Aux 3419 migrantes et migrants morts dans le passage de la Méditerranée en 2014 se sont donc ajoutés 300 morts dans la seconde semaine de février 2015 au large de Lampedusa ; puis 400 « disparus » le dimanche 12 avril, 40 nouveaux morts le mercredi suivant et près de 700 le week-end dernier (la plupart des cadavres ne peuvent être identifiés, retenus qu’ils sont, femmes et enfants inclus, dans la cale où les migrants avaient été enfermés). Cette sinistre statistique correspond au bilan de la politique mortifère de contrôle et de bouclage des frontières menée par l’Union Européenne, de Ceuta et Mellila en face de Gibraltar au fleuve Evros en Grèce du Nord.

La France n’échappe pas à cette politique d’érection de barrières physiques et de contrôles policiers opposés à migrantes et migrants. Non content d’appuyer la politique de guerre menée par l’Europe contre les migrants en Méditerranée, le ministre de l’Intérieur Bernard Cazeneuve conduit à Calais, à l’égard de celles et ceux qui ont survécu et qui tentent de rejoindre l’Angleterre, la même politique de blocage, de répression et de renvoi : les campements de fortune des migrants viennent d’être évacués pour être réunis loin de tout, dans un « bidonville d’Etat », sur une ancienne décharge.

Le renforcement de la guerre de l’Europe contre les migrants
Jeudi 23 avril, on le sait le Conseil européen s’est réuni en une séance extraordinaire pour affronter cette « tragédie ». Objectif prioritaire : « éviter que d’autres gens meurent ». Quatre mesures ont été identifiées : 1) tripler les moyens financiers mis à la disposition de l’agence Frontex qui coordonne les opérations « Triton » en Méditerranée centrale et « Poséidon » en Grèce ; 2) s’attaquer au filières de passeurs et détruire leurs embarcations en particulier en Libye ; 3) « prévenir les flux migratoires » en demandant aux pays de transit tels l’Egypte, la Tunisie, le Soudan ou le Niger de contrôler « les routes migratoires terrestres et maritimes » et en y organisant des « camps de réception » ; 4) en signe de « solidarité », accueillir quelques milliers de réfugiés, notamment des Syriens (pour le détail, voir l’article de Carine Fouteau dans « Mediapart » du 24 avril 2015 :
http://www.mediapart.fr/journal/international/240415/morts-en-mediterranee-un-sommet-cache-miseres).

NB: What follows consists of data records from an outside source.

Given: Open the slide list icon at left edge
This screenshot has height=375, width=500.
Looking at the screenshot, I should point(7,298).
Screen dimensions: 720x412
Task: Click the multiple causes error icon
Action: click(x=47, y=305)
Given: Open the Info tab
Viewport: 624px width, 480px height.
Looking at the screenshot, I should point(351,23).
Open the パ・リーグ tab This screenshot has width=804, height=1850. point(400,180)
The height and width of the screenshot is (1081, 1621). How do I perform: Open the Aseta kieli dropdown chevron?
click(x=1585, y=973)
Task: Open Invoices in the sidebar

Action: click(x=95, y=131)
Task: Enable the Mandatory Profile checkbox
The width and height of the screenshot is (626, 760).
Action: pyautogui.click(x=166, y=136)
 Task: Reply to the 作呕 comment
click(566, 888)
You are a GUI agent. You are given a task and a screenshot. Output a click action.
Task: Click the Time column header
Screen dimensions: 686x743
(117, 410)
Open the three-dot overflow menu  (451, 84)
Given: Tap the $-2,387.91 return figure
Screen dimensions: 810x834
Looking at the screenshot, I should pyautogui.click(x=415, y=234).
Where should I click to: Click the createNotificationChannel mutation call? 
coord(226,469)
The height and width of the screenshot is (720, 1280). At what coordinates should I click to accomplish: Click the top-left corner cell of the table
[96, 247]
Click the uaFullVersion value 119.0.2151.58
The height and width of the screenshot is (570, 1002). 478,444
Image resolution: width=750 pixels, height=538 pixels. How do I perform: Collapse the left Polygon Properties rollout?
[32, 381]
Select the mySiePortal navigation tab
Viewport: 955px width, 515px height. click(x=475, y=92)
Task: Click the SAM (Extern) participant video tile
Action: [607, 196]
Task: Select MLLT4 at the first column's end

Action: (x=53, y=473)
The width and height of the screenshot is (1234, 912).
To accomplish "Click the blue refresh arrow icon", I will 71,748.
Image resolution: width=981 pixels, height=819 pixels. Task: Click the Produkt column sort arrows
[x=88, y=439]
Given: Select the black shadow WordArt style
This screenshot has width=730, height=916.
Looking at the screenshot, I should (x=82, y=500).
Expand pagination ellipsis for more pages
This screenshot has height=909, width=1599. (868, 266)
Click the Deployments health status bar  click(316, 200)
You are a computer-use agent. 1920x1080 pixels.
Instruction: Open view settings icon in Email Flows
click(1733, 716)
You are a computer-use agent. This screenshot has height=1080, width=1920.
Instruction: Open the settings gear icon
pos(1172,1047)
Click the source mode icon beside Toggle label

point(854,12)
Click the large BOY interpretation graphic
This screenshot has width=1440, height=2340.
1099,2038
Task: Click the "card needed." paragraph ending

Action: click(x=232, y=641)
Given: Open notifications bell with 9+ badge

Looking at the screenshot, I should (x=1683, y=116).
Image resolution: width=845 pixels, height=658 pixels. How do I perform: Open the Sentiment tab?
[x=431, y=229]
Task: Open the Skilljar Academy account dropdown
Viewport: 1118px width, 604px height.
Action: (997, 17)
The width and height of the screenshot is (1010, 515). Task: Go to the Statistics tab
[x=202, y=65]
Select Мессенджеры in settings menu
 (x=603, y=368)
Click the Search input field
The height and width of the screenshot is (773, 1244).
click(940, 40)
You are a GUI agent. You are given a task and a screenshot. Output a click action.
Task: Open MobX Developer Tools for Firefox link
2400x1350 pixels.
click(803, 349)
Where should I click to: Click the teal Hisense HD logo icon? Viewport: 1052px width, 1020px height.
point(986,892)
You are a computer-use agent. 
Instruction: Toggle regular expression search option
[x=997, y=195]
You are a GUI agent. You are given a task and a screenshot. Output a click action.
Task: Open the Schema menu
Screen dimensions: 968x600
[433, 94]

En clair, cela signifie : 1) renforcer l’opération « Triton » qui a remplacé en novembre dernier l’opération « Mare Nostrum » assumée par le gouvernement italien, et donc substituer à une organisation d’accueil des migrantes et des migrants une vaste opération de contrôle et de répression ; cette substitution est directement responsable des centaines de morts de ces derniers mois ; 2) réitérer l’objectif de l’opération européenne « Mos Majorum » qui, l’automne dernier aussi, s’est soldée par l’arrestation de 19234 personnes (parmi lesquelles un quart de Syriens) et de 287 passeurs présumés… ; 3) reporter sur des pays plus défavorisés la prise en charge des migrants qui en Europe est considéré comme un poids insupportable et, de cette manière, externaliser les frontières de l’UE tout en favorisant la construction de camps de rétentions, véritables camps de concentration ; 4) se dédouaner en recevant, à 28 pays, quelques milliers de réfugiés syriens supplémentaire alors que le Liban, un pays de quatre millions d’habitants, accueille un million de ressortissants d’un pays en proie à la double guerre civile que nous connaissons.

Un crime contre l’humanité
« L’Europe n’a pas causé cette tragédie, mais cela ne veut pas dire que nous y sommes indifférents », a déclaré à l’issue du sommet du 23 avril Donald Tusk, le président du Conseil européen. De fait, parmi les migrants naufragés en Méditerranée se trouvent beaucoup de Syriens, suivis par des Érythréens, des Somaliens, des Afghans, des Nigérians ainsi que des ressortissants en particulier de la Gambie, du Sénégal et du Mali. À leur égard l’Europe est triplement coupable : politiquement en ayant refusé, par exemple, de donner aux insurgés syriens les moyens de renverser le régime de Bashar el Assad ; militairement en s’étant associée à la guerre meurtrière conduite par Etats-Unis en Afghanistan ; économiquement en appuyant les mesures d’ajustement structurel que le FMI a imposées aux pays de l’Afrique subsaharienne pour laisser le champ libre aux multinationales de l’extraction et du trading des matières premières, avec les conséquences sociales et écologiques catastrophiques que l’on relève en particulier au Nigéria.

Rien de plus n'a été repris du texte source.